Vitamin C enhances clearance of bacterial subpopulations by a combination of TB drugs
A noteworthy finding was the dichotomous role of vit C in modulating antibiotic activity. On one hand, vit C led to INH and RIF tolerance at concentrations that exceeded their MICs by 32× to 128×, and in contrast it potentiated the cidal activity of PZA at 4× lower concentration than its MIC (Fig. 5b, c and g). The standard treatment of drug susceptible TB includes these drugs in combination with EMB, therefore we extended our study to determine vit C effects on standard treatment in in-vitro cultures and intracellular Mtb. Control and 24 h vit C-exposed cultures were treated with drugs (with/without EPI) for 72 h and bacterial survival quantitated by the enumeration of Cfu (Fig. 6a). The observed tolerance of vit C-treated bacteria to INH+RIF+EMB combination (~ 6%) was reversed to < 1% survival by adding PZA (pvalue < 0.001; Fig. 6b). Bacterial survival was compromised further by inclusion of Pip or Ver (pvalue < 0.05; Fig. 6b) and the cidal activity of PZA-containing combinations was confirmed in the re-growth assay (Fig. 6a and c, panels vii, viii). Infection models more closely mirror the intracellular milieu and in the THP-1 model, vit C-exposed Mtb exhibit modest growth (not stasis) (Fig. S4). Intracellular bacteria treated with vit C also exhibited higher levels of tolerance to INH+RIF+EMB (~ 25%) compared to control intracellular bacteria (~ 8%, pvalue < 0.001; Fig. 6d).
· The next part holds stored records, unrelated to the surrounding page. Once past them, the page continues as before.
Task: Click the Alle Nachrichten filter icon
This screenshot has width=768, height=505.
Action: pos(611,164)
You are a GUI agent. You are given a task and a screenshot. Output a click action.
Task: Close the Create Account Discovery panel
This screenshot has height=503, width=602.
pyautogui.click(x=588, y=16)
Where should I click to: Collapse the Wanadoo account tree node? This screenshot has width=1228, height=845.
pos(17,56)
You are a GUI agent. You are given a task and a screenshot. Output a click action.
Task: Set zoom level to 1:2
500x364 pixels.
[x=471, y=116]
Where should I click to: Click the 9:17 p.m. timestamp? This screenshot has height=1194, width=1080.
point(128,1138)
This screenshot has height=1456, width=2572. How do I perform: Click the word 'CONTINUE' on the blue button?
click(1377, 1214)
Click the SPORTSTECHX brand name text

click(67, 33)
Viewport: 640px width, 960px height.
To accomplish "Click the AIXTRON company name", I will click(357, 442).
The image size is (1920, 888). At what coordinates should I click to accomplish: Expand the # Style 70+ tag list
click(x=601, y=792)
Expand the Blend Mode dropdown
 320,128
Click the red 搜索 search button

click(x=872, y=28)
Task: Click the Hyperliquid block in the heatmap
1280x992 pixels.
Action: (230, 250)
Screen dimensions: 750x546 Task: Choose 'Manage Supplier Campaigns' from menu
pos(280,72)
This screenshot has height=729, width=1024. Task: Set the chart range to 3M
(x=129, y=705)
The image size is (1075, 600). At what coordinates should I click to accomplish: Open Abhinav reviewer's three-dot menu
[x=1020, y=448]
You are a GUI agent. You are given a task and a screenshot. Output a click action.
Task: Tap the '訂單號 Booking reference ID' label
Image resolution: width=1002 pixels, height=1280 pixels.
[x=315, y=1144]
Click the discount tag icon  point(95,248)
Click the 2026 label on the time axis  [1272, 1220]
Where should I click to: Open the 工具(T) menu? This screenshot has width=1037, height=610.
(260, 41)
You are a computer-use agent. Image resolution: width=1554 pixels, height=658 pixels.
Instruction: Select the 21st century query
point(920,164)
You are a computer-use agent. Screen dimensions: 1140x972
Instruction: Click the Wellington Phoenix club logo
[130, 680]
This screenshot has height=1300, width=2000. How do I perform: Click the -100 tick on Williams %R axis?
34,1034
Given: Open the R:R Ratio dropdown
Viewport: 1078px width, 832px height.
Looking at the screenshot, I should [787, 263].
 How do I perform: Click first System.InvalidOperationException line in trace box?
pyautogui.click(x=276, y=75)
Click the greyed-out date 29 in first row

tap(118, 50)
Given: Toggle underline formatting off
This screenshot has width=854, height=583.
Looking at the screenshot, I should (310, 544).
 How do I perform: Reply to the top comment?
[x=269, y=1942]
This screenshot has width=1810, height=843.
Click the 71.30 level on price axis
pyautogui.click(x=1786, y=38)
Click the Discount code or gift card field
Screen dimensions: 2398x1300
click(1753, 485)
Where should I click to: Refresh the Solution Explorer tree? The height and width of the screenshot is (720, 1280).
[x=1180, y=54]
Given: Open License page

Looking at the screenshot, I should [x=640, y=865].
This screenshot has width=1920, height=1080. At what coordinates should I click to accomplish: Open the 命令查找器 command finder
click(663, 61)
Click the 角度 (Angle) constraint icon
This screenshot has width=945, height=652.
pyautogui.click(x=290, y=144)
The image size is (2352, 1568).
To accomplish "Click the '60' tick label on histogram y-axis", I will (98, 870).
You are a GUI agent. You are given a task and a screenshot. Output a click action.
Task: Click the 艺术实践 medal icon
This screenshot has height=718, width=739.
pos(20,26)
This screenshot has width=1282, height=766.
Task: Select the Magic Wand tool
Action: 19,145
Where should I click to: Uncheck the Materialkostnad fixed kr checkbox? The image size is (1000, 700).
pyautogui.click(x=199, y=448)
PZA reversed the vit C-induced tolerance; a combination of 4 drugs with vit C caused ~8-fold enhanced killing relative to 3 drugs (~3% survival; pvalue < 0.001). Notably, intracellular bacterial killing by 4 drugs co-treated with vit C is greater than that by PZA+vit C (~3% survival vs. ~ 20% survival, pvalue < 0.001), or by INH+RIF+EMB (~ 8% survival; pvalue < 0.01; Fig. 6d). Vital staining of the intracellular recovered pool of bacteria confirmed the cidal action of this combination (data not shown). Our findings conclusively establish that the inclusion of PZA in drug combinations significantly improves killing of vit C-induced dormant bacteria and also efficiently negates vit C-induced tolerance to INH and RIF in both axenic culture and intracellular models. More importantly, the 4 drug combination with either vit C or Ver/ Pip was equally effective in clearing bacteria (Fig. 6b), demonstrating the value of combining TB drugs with vit C, a nutritional supplement.
Fig. 6
Vit C enhances the clearance of heterogeneous Mtb populations by TB drugs. a) Schema for survival and re-growth assays for assessing drugs in-vitro and in THP-1 cells. b) Mtb cultures pre-treated with vit C for 24 h, were either treated singly or co-treated for 4 days with 4 × MIC of drugs, namely, INH (0.12 µg/ml), RIF (1 µg/ml), EMB (16 µg/ml), PZA (50 µg/ml), or combinations thereof, plus Ver or Pip (50 µg/ml each) as indicated. Percentage survival refers to Cfu/ ml of drug-treated bacteria with reference to their respective UT and vit C no-drug controls. c) Assessment of cidal activity by re-growth of drug-treated vit C and drug-treated UT cultures for 15 days. d) Mtb-infected THP-1 cells were treated with 2 mM vit C for 24 h and then co-treated with 4× MIC of drugs, INH (0.12 µg/ml), RIF (1 µg/ml), EMB (16 µg/ml), PZA (50 µg/ml) plus Ver or Pip (50 µg/ml each) as indicated. The enumeration of Cfu was performed on day 4 post-vit C treatment. [UT, untreated culture; Vit C, vit C-treated culture; Mean ± SD from 4 replicates is plotted for all panels; pvalue*** < 0.001, ** < 0.01, * < 0.05, ns, not significant].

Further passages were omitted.